In a strikingly similar case, Gonzales v. Farmers Ins. Co. of Or., 345 Or. 382, 196 P.3d 1 (2008), the Oregon Supreme Court found coverage. In doing so, it relied on established Oregon precedent. Gonzales, 196 P.3d at 7-8.
CR 23(a) provides:
One or more members of a class may sue or be sued as representative parties on behalf of all only if (1) the class is so numerous that joinder of all members *147is impracticable, (2) there are questions of law or fact common to the class, (3) the claims or defenses of the representative parties are typical of the claims or defenses of the class, and (4) the representative parties will fairly and adequately protect the interests of the class.
Farmers cites Avery v. State Farm Mutual Automobile Insurance Co., 216 Ill. 2d 100, 835 N.E.2d 801, 296 Ill.

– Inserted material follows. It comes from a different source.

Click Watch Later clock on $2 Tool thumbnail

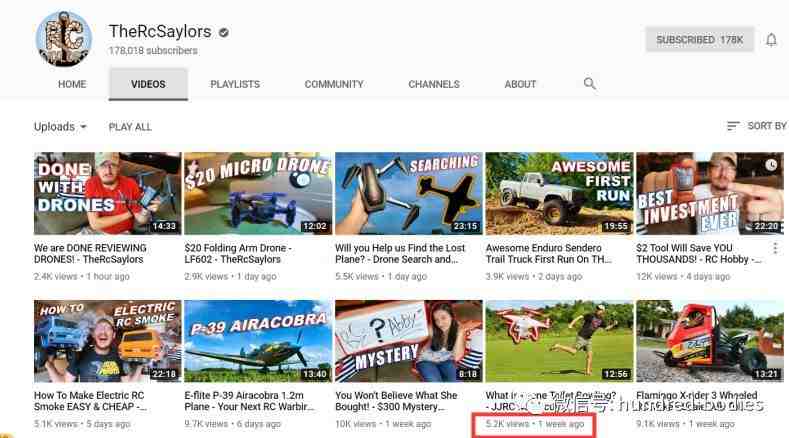pyautogui.click(x=770, y=165)
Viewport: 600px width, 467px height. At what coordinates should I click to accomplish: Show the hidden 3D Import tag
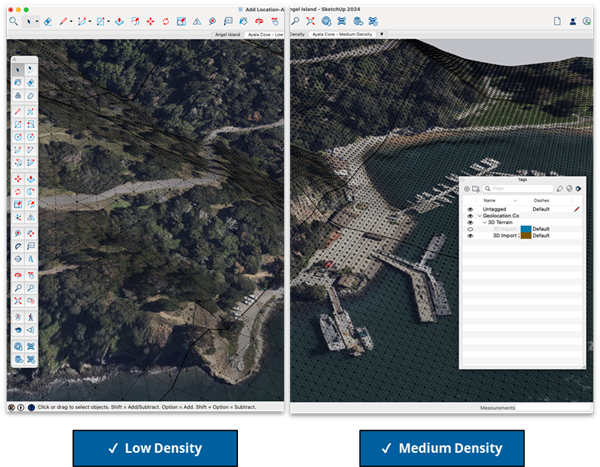[470, 229]
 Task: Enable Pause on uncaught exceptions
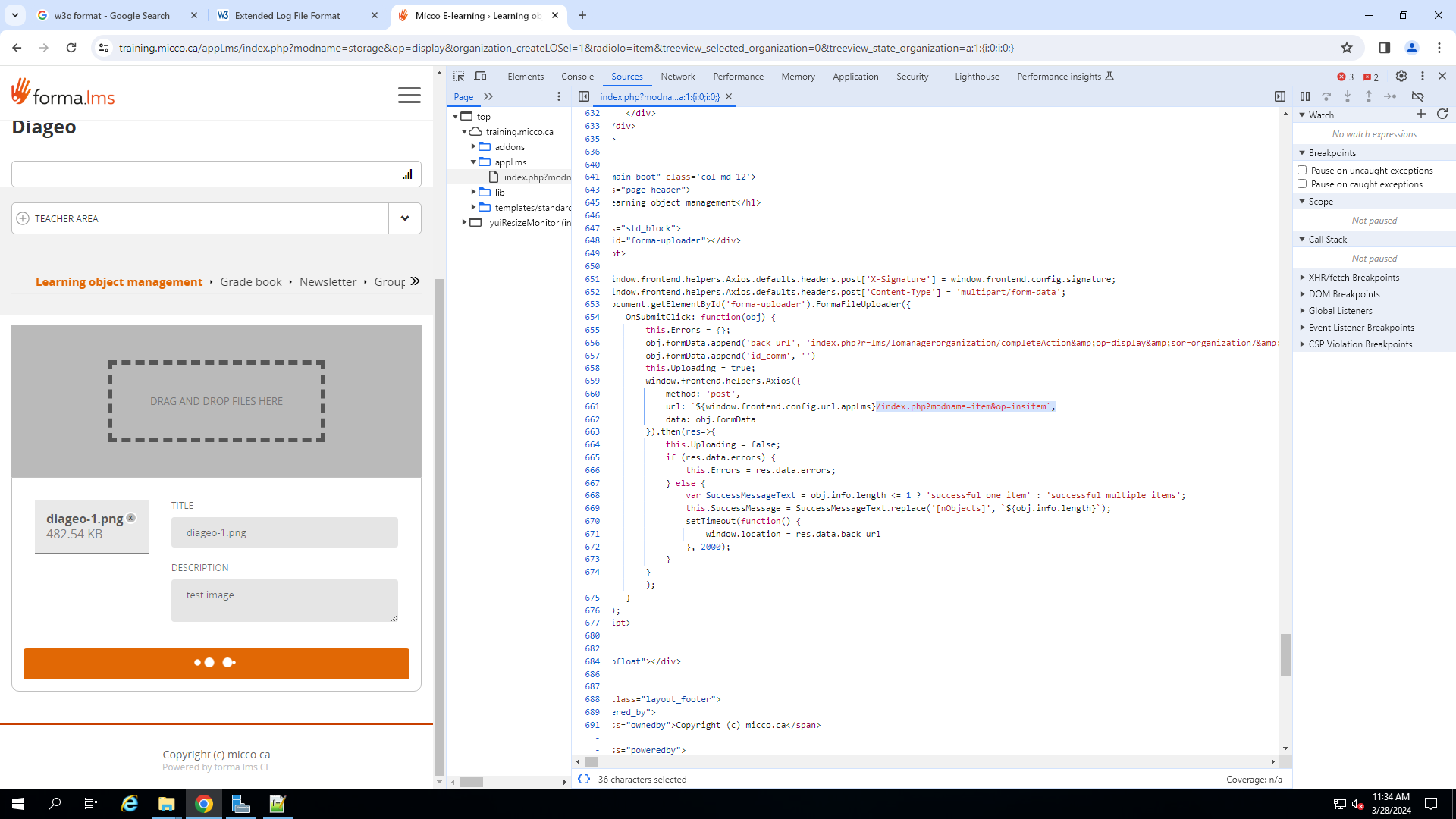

Dec. 448 (2005), in its cross appeal. In Avery, the Illinois Supreme Court reversed in part on class certification. We do not find the Avery analysis persuasive, as that matter involved a class with varying insurance contracts in 48 states that could not be given uniform interpretation.
In addition, Farmers argues “that the class certification order was based on predictions by Moeller and his experts that proof of a particular type would permit Moeller to establish liability to all class members without any individualized proof.” Resp’t/Cross-Appellants’ Reply Br. at 20. Thus, it claims that it cannot obtain a binding adjudication against all members of the class. Br. of Resp’ts/Cross Appellants at 46. But the trial court determined that Moeller offered an acceptable plan of proof:
Plaintiffs have also presented the Court with a preliminary plan of how to proceed to gather the data on vehicles and how to manage this litigation as a class action. Their plan evidences a keen understanding of the steps necessary to process claims, identify class members, analyze the data on the existence or amount of diminished value, make adjustments to the classwide damages for any defenses raised (and substantiated by Defendants), and then provide for notification and allocation of any damages awarded to the class after trial. Plaintiff’s counsel have exhibited an understanding of the sources of data, cross checks on that data, supplemental sources of data, and the use of computers to index and manipulate that data. This will expedite the retrieval, sorting, and analysis of pertinent data for both the Plaintiffs and Defendants.
CP at 1579-80. We see nothing in the record indicating that the trial court abused its discretion on this point.
Farmers also argues that implementation of the certification order results in an impermissible bifurcation: “the supposed classwide finding of liability would have to be reexamined in each claim proceeding, to determine whether that particular class member suffered any injury.” Br. of Resp’ts/Cross Appellants at 44-45. The trial court rejected Farmers’ injury argument:
*151After close consideration and scrutiny of the desirability and claimed need to assert individual defenses in each particular case, it is the Court’s finding, based on the evidence and argument of counsel, that in the course of identifying the particular class members and in evaluating their particular cases, that the Defendants in this case will be able to present any relevant information to the Court and jury in a classwide trial and that classwide treatment is therefore preferable.
CP at 1578. The trial court acted within its discretion when it determined that classwide treatment both protected Farmers’ interests and served the interests of judicial economy.